Touken Ranbu © Nitro+
Pic © Zerochan
Aku tidak mengambil keuntungan apapun kecuali kesenangan jiwa semata (?)
Romance, Drama
Tsurumaru Kuninaga, Mikazuki Munechika
Waning : FF orang labil. Nggak jelas. Typo. Humor gagal. Menjurus ke OOC.
.
.
Gaya tarik menarik antara mereka cukup kuat. Sama-sama saling menarik. Itu sebabnya ia tidak pernah bisa terbang tinggi untuk meraih bulan.
#LembarBukuPelajaranChallenge / MikazukuxTsurumaru
.
Derap langkah itu sangat Mikazuki kenal. Hanya ada satu orang yang akan mendekatinya dengan irama langkah khas tersebut.

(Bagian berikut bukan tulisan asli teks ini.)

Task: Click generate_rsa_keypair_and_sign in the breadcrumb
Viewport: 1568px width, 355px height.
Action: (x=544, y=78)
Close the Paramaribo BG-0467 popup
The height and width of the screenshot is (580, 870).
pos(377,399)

Cepat. Jelas. Kasar. Dan sarat akan emosi—cemburu, kalau kata Mikazuki. Gaya gesek kinetik yang diciptakan mungkin besar melihat seberapa kasar langkahnya.
"Oh, Tsuru."
"Apa-apaan tadi itu?"
"Apa?"
Ekspresi marah—yang lagi-lagi Mikazuki artikan sebagai kecembuaruan itu memberi efek manis tersendiri untuk Tsurumaru di matanya.
"Jangan pura-pura lupa. Kau sendiri lihat aku ada disana tadi."

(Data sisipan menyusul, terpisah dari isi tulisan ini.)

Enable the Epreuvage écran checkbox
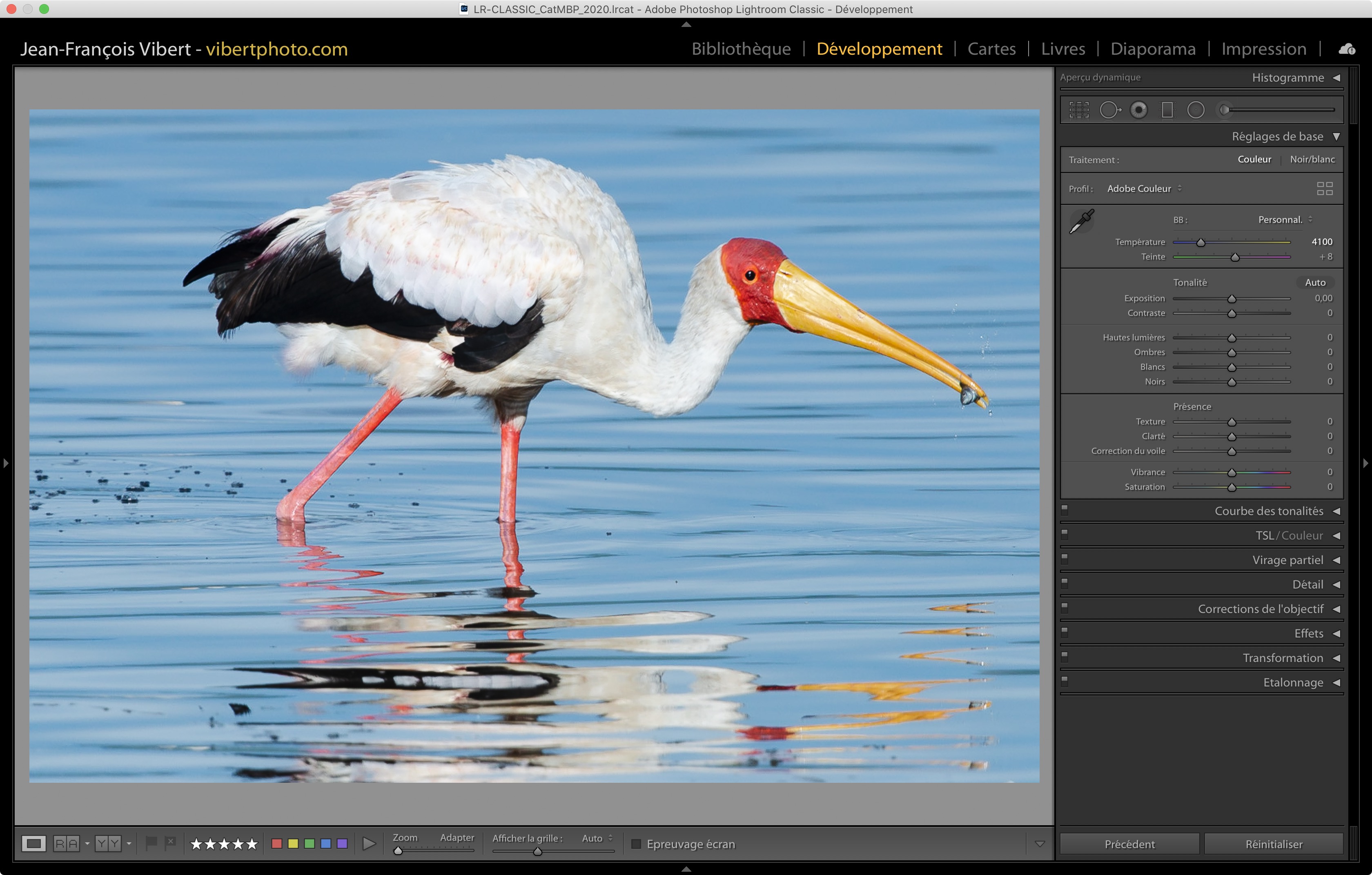The height and width of the screenshot is (875, 1372). pos(636,844)
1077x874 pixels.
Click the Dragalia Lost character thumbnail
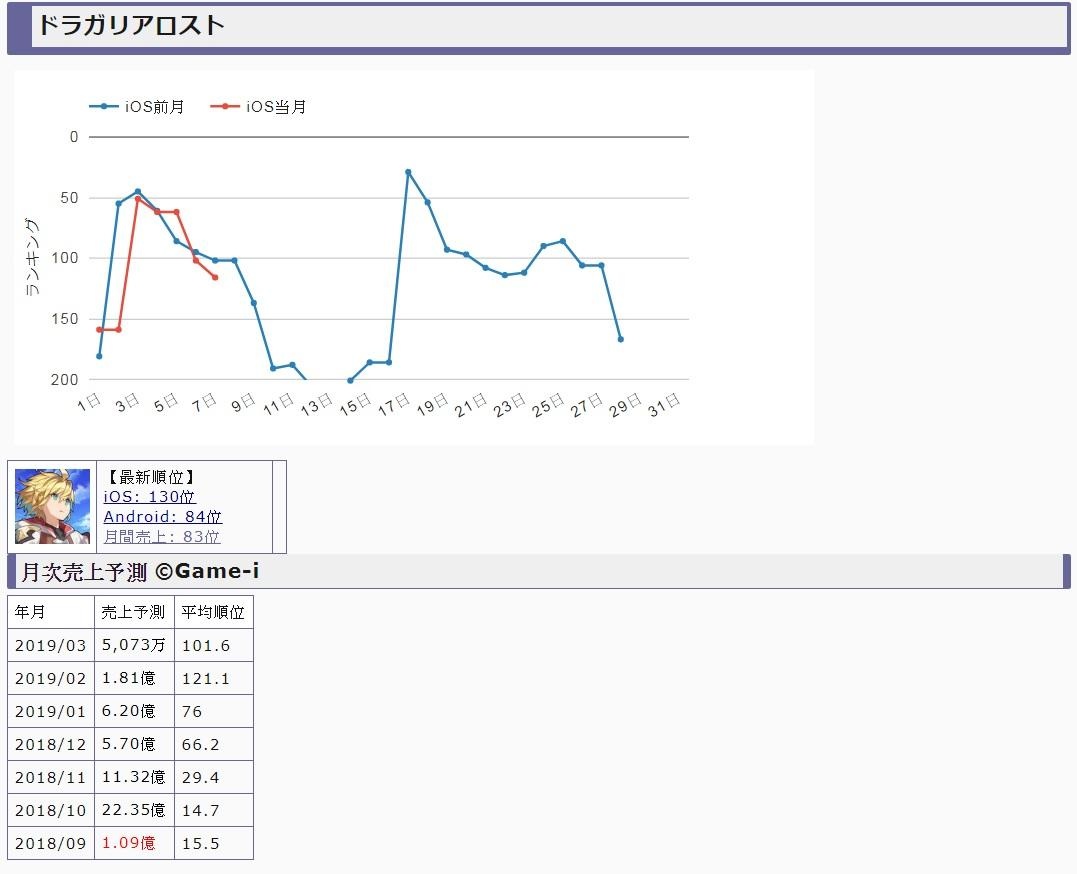pyautogui.click(x=52, y=506)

"Hmm, aku lihat, kok." Tangannya naik meraih pipi mulus milik lawan bicaranya. Hidung mereka sudah sangat dekat dan hampir bersentuhan saat Mikazuki mulai merayu sang lawan bicara. "Kau sangat cantik hari ini."
Jelas—sangat jelas, rona merah mulai tampak di wajah Tsurumaru. Tapi jangan panggil Tsurumaru dengan nama Kuninaga jika hanya karena rayuan seperti tadi ia kalah.
"Dengar ya, Mikazuki-san." Pertama tangan dipipinya ia tepak; mengusir kasar. "Aku sudah katakan berulang kali kalau kau bebas melakukan apapun," Mikazuki mengangguk sambil mengulas senyum kemenangan, "tapi bukan berarti kau bisa merayu sembarang orang. Lebih-lebih jika itu Yasusada!"
"Kenapa memangnya?"
"Karena dia milik Kashuu."
"Ho~ aku baru tahu."
Telapak pucat Tsurumaru berubah merah saat tangannya terkepal demi menahan amarah. Tapi Mikazuki masih saja pamer senyum kemenangan yang sama, dia tidak terlihat bersalah karena sudah membuat Tsurumaru menahan amarah sejak sejam lalu.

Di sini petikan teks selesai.